EXERCISE AIM. Exactly as written, transcribe each line of the listing.

RECORDS SHOWN.
+ + + +

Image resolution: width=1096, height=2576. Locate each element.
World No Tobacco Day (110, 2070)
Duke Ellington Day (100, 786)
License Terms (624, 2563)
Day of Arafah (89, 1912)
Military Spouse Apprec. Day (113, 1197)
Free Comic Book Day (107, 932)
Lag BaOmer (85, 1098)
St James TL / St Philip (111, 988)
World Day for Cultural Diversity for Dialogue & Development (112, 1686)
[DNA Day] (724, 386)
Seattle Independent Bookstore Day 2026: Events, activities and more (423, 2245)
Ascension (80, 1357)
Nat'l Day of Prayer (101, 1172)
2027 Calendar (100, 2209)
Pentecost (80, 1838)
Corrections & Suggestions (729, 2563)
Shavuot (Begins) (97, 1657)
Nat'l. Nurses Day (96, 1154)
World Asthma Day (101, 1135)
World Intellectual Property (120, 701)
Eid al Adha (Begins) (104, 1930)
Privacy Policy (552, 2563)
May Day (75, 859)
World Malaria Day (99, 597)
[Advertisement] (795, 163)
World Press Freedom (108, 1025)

+ + + +

SOLUTION.
Image resolution: width=1096, height=2576. Locate each element.
World No Tobacco Day (110, 2070)
Duke Ellington Day (100, 786)
License Terms (624, 2563)
Day of Arafah (89, 1912)
Military Spouse Apprec. Day (113, 1197)
Free Comic Book Day (107, 932)
Lag BaOmer (85, 1098)
St James TL / St Philip (111, 988)
World Day for Cultural Diversity for Dialogue & Development (112, 1686)
[DNA Day] (724, 386)
Seattle Independent Bookstore Day 2026: Events, activities and more (423, 2245)
Ascension (80, 1357)
Nat'l Day of Prayer (101, 1172)
2027 Calendar (100, 2209)
Pentecost (80, 1838)
Corrections & Suggestions (729, 2563)
Shavuot (Begins) (97, 1657)
Nat'l. Nurses Day (96, 1154)
World Asthma Day (101, 1135)
World Intellectual Property (120, 701)
Eid al Adha (Begins) (104, 1930)
Privacy Policy (552, 2563)
May Day (75, 859)
World Malaria Day (99, 597)
[Advertisement] (795, 163)
World Press Freedom (108, 1025)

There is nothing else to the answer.